TASK TO COMPLETE
Only a number is wanted here, namely how many lines of the data contain the string "Open".

INFORMATION
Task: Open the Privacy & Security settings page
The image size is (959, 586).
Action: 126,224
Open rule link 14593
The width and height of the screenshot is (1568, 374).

WRITTEN RESPONSE
2